*** Block opens ***

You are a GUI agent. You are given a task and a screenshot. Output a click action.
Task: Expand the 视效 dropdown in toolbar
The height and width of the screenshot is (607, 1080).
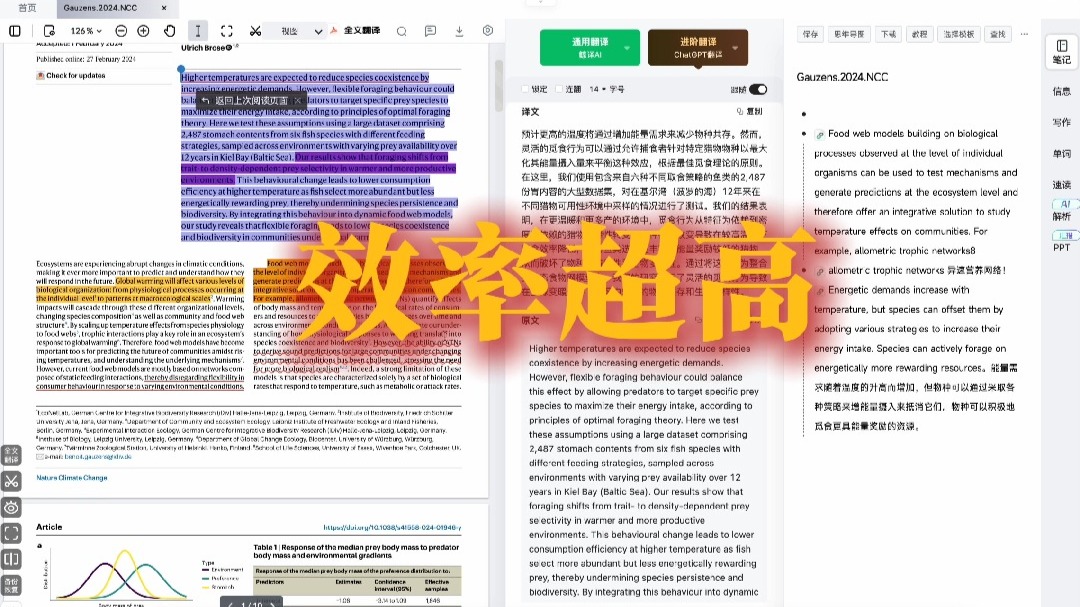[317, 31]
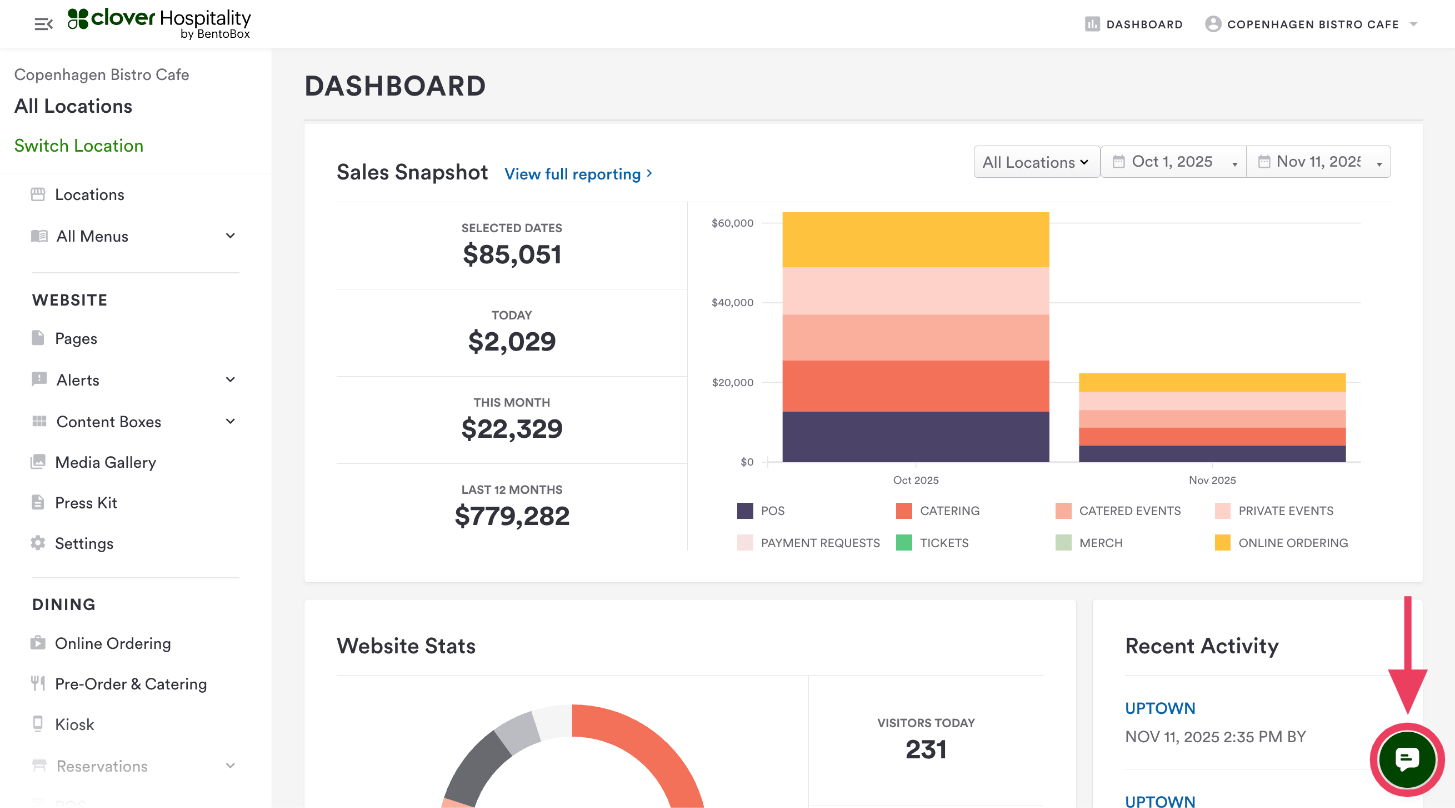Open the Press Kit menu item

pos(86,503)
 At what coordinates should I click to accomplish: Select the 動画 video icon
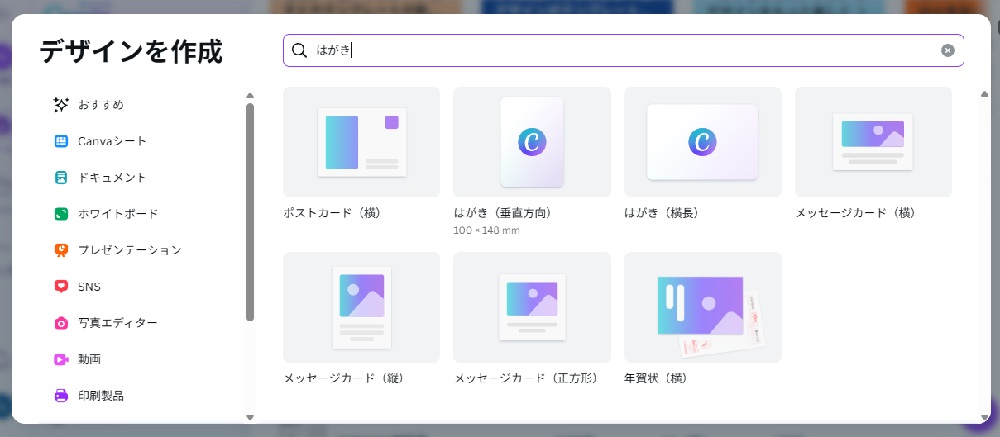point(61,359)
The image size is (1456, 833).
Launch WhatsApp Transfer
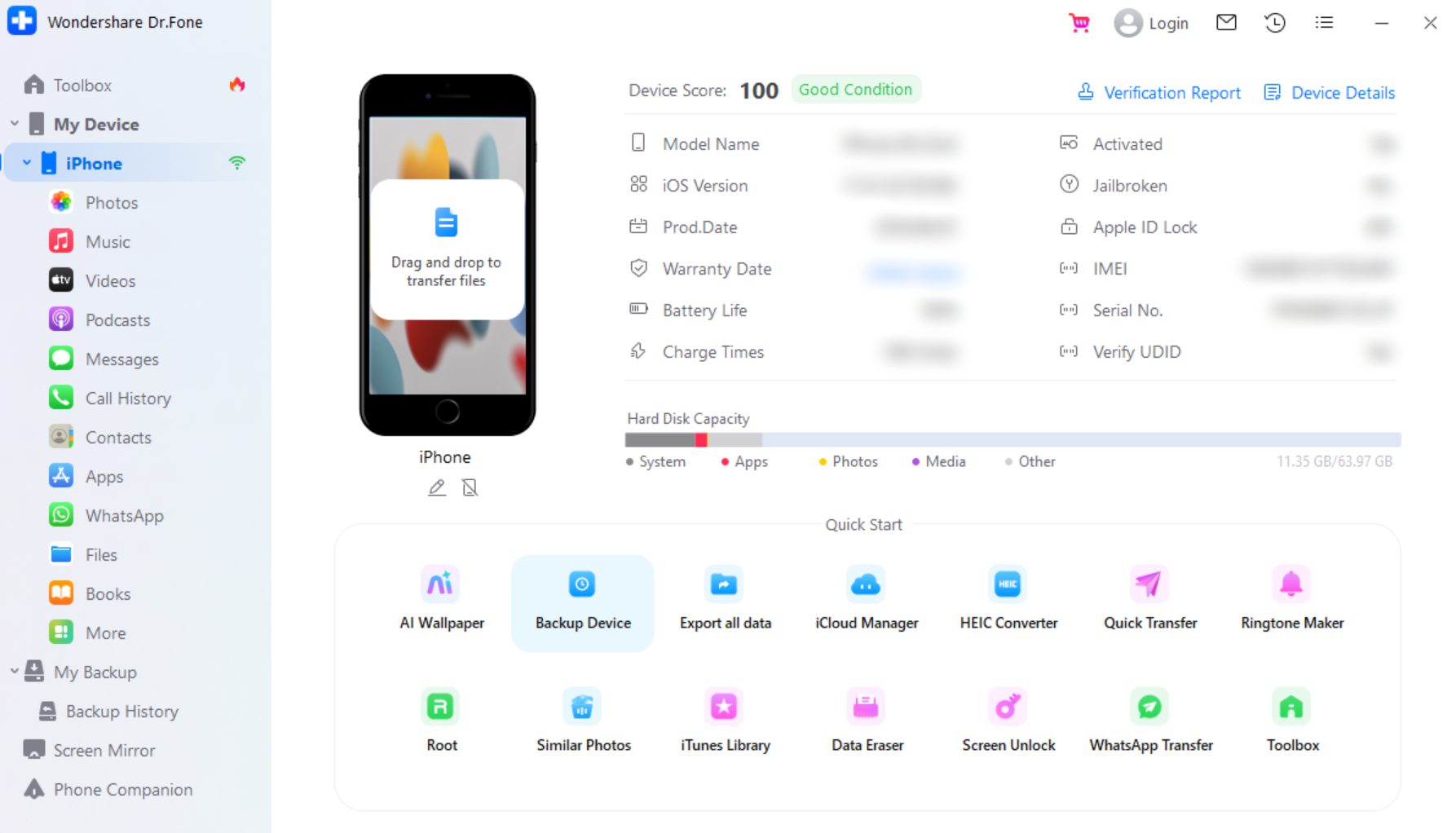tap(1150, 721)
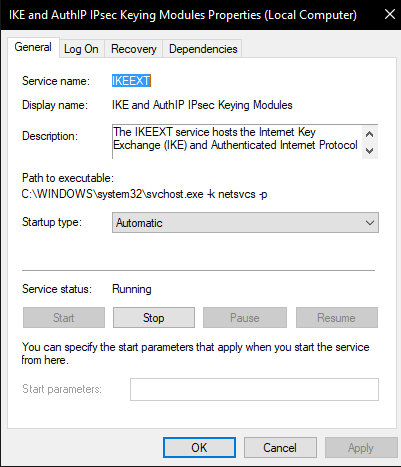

*** Block closes ***

[Aim of the exercise]: Skip the pictures and print each record exactly as it stands.

[Task result]:
You are a GUI agent. You are given a task and a screenshot. Output a click action.
Task: Expand the 视效 dropdown in toolbar
The height and width of the screenshot is (607, 1080).
[317, 31]
Open the Press Kit menu item

pos(86,503)
 At what coordinates should I click to accomplish: Select the 動画 video icon
point(61,359)
The image size is (1456, 833).
Launch WhatsApp Transfer
tap(1150, 721)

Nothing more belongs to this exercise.